What am I doing when I am riding Deo?  I am paying attention to how I feel – to the tension or softness in my hands, the balance or imbalance in my seat, the right and left evenness of the weight of my feet in my stirrups, the feel of the drape of each leg on his sides.  My hands, are they quiet or jittery?  I am feeling my spine as a flowing upward column? -And my sternum – has it fallen back like heavy wet leaves on the front of my spine or is if lifting like a moth forward and up, the way that he is flying under me.  Am I happy or worried, distracted or focused?  If I am frustrated can I drop that and find a way to be playful?

I am listening to what he is saying through his body.  When is he balanced and taking the bit from my hands, holding it steady in his mouth and moving forward with it like the little engine that could.  The other times when he fusses and tosses his head, and the reins get wavy, my elbows get unsteady, and he says,”No, take my mouth – not hard like that but firm, so that I can feel you there.”

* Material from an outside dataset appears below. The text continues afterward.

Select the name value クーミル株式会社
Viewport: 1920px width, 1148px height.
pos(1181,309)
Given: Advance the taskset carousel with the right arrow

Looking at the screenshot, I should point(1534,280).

I am seeing the arch of his neck and the small, soft fan of eyelashes on his inside eye. His ears are like two separate animals.  Pricked forward, I know that he is nervous, that he needs to feel me as a soft, deep, THERE in the saddle, saying, “Don’t worry, nothing there.”  They never waggle, like some horses who are confident, relaxed.  His are like wild antenna – one cocked back to me, the other poking out, around, here, there, or both whirling like windmills.  Then they fall apart like two halves of an apricot, and I know that he is settled for that moment.  I listen for those snorts and growls that tell me he is breathing, relaxing, settling.

I see the still green fields, lines of black fence, ducks on the pond, a truck grumbling by on the road.  There are horses, noses in the grass, in the fields all around us.  I feel the air – the cold snap of it on my face, the currents of chill as we move forward, slicing through this hour together.  The wisps of clouds in the pale sky,  thickets of hoof prints in the arena sand and the wintering sun warming us, him in his thick brown coat, me in my layers.

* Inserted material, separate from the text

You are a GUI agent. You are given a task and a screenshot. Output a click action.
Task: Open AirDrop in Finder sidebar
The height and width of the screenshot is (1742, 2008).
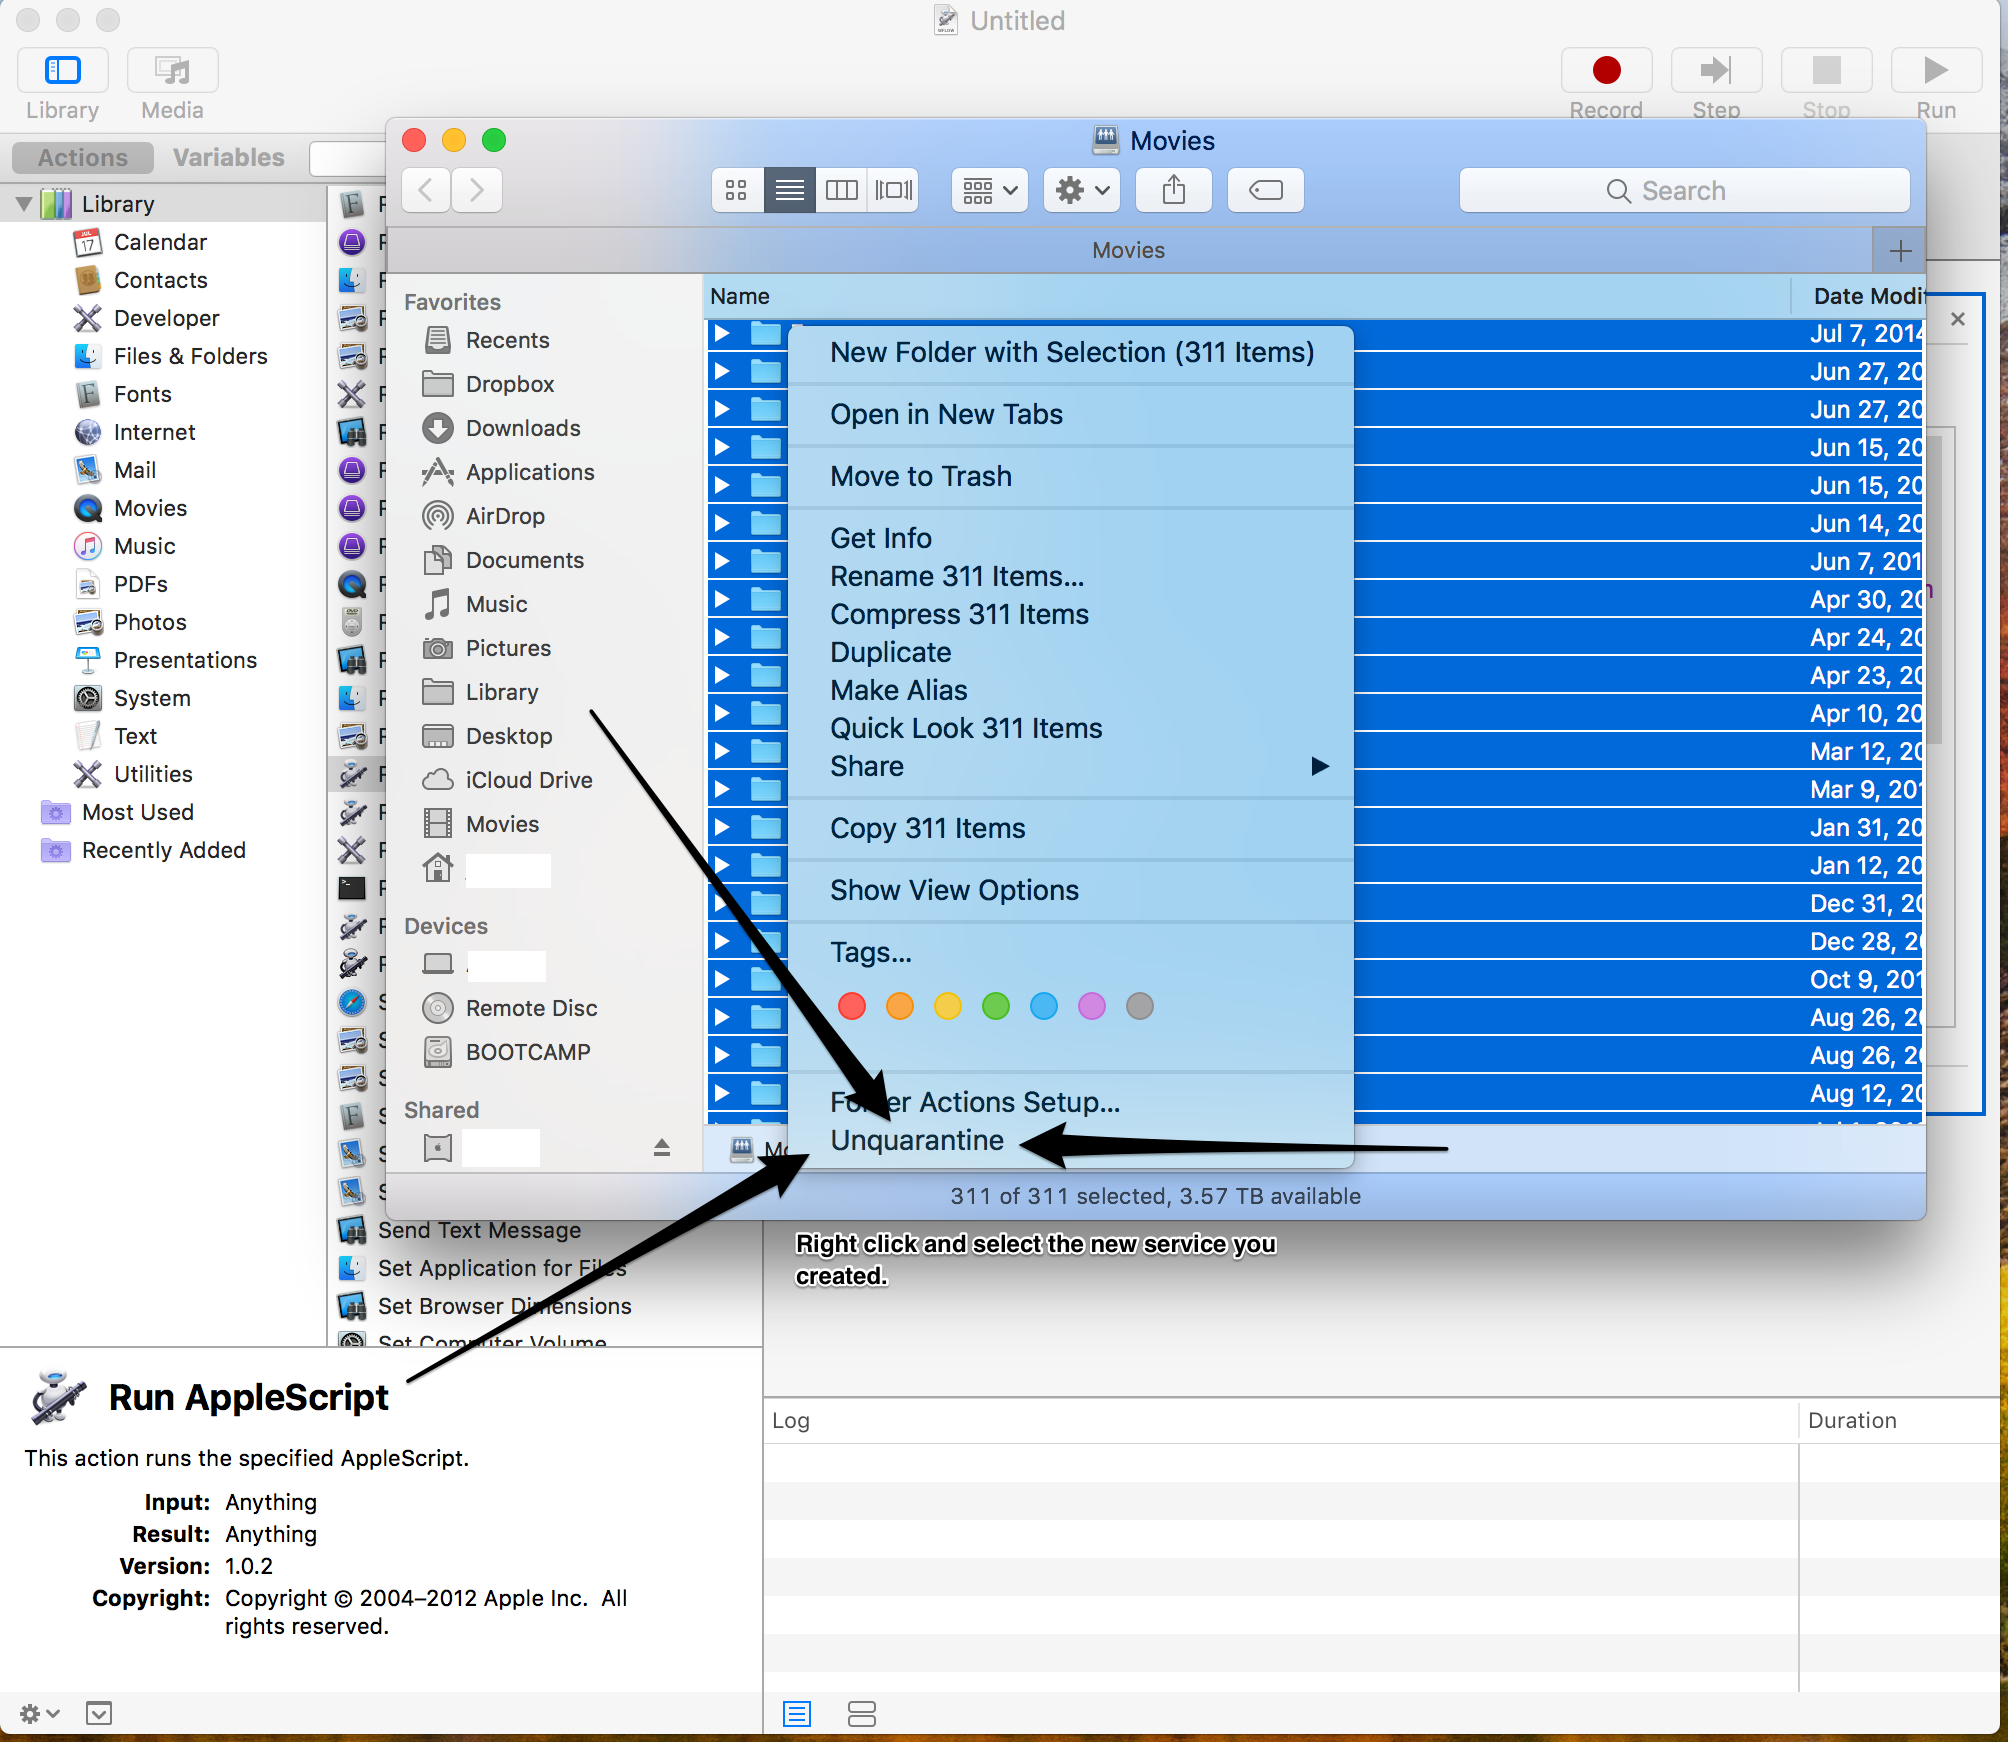tap(505, 516)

I imagine our hearts beating separately, then together and together and together.

 

 

the Deo diaries, part 5

So here it is.  I have been riding Amadeo.  Something happened during the past month that unlocked and released my old fears.  Maybe it was seeing the other woman who was interested in buying him enjoy him, play with him as she rode.  Maybe it was something old and brittle in me that suddenly just fell off like old clothes.  Whatever it was, I am no longer afraid of this horse.

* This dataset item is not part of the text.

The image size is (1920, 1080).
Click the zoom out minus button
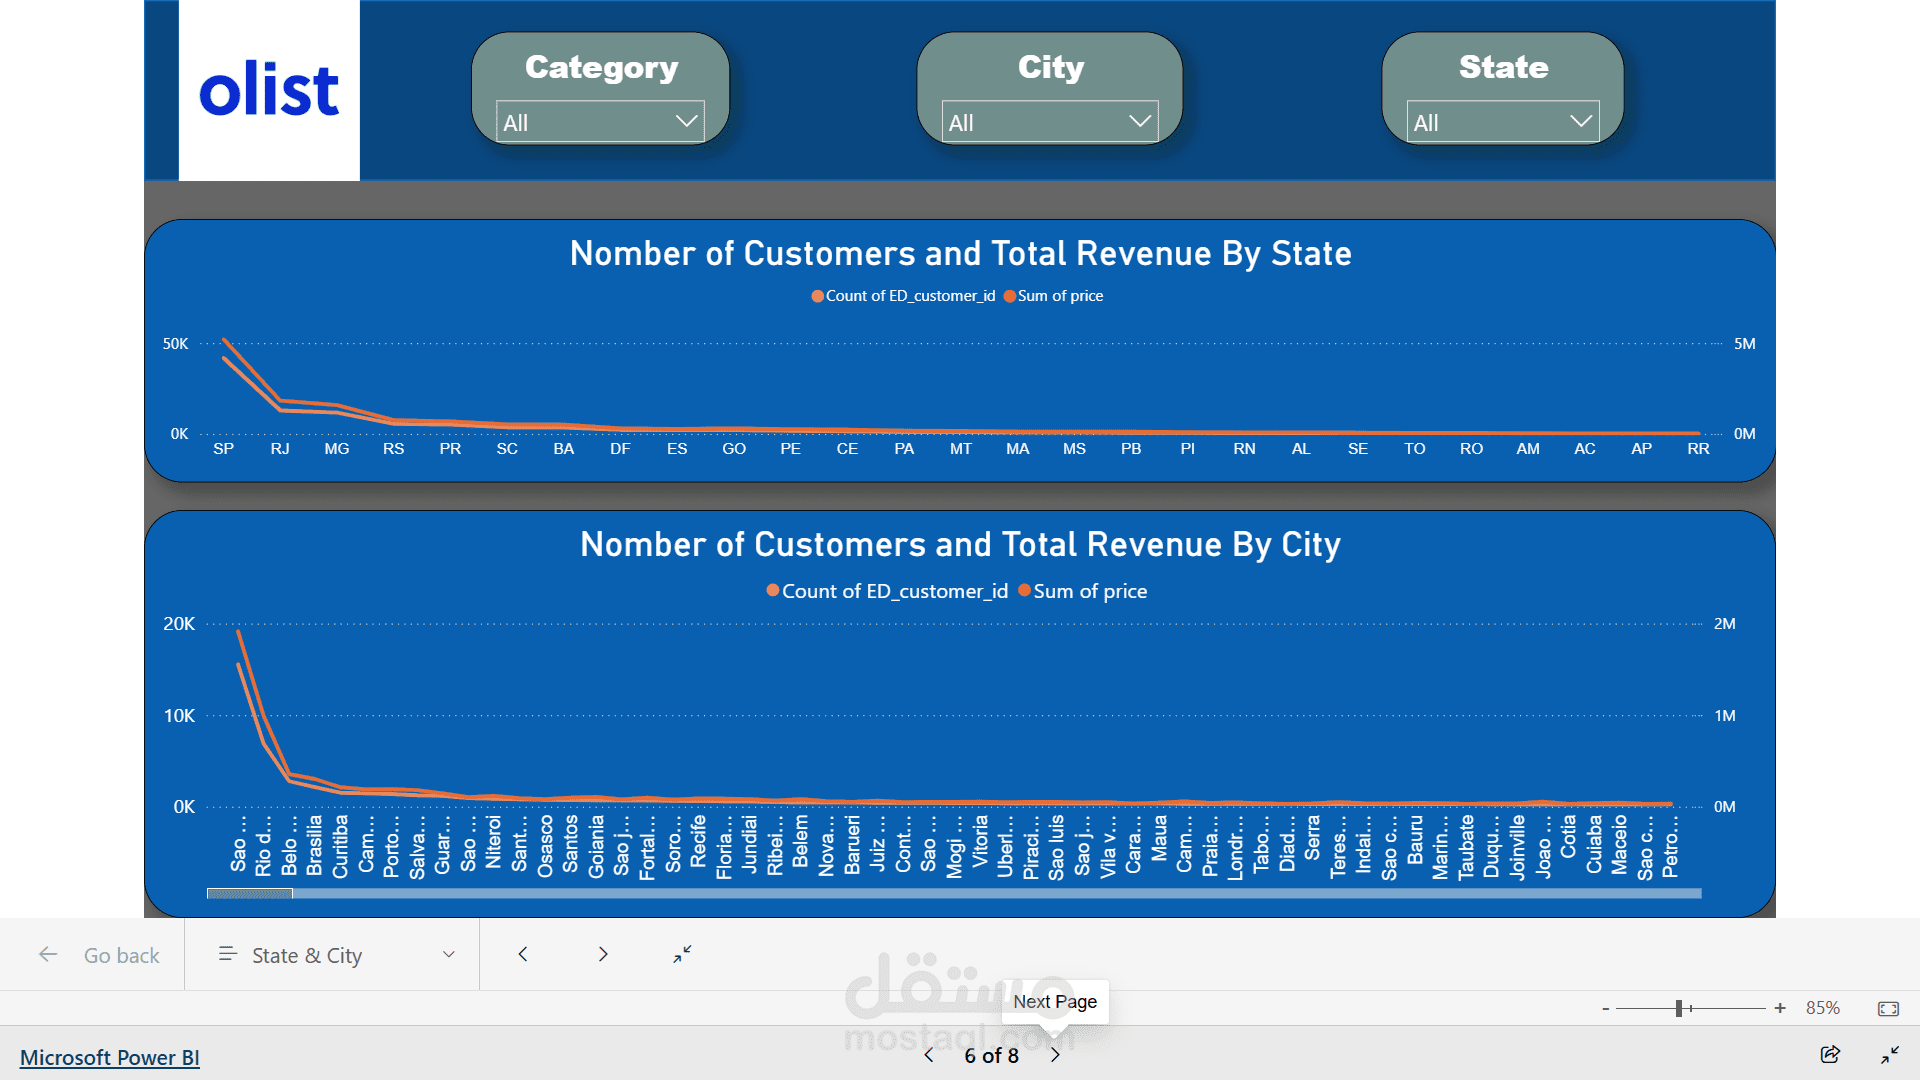point(1605,1008)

Last week and today I even rode him out into the big field, something I would never have done in the past. Today, after our field walk, we went into the arena and as I was riding and he was being Deo – tossing his head, going very slow and then very fast – I found myself laughing out loud.  I realized that he was asking me for more contact, for more clarity about direction, speed, destination.  He was doing it in his funny, Deo way, and when I got it, there I was, cantering and laughing. I love this journey.  I love this horse.

 

softness

Sarah Hollis with Pony         Photo by Jeffrey Anderson

Here is another share from Mark Rashid.  Again, this is about horsemanship, but really, like most things horse, it is about being more human.  During the symposium I attended, he talked about gaining softness from the inside out as a key to good horsemanship.  I think it is the key to good just about anything.  Here is his five step process for doing that:

Consistency leads to dependability, which leads to trust, which brings us peace of mind, which gives us softness.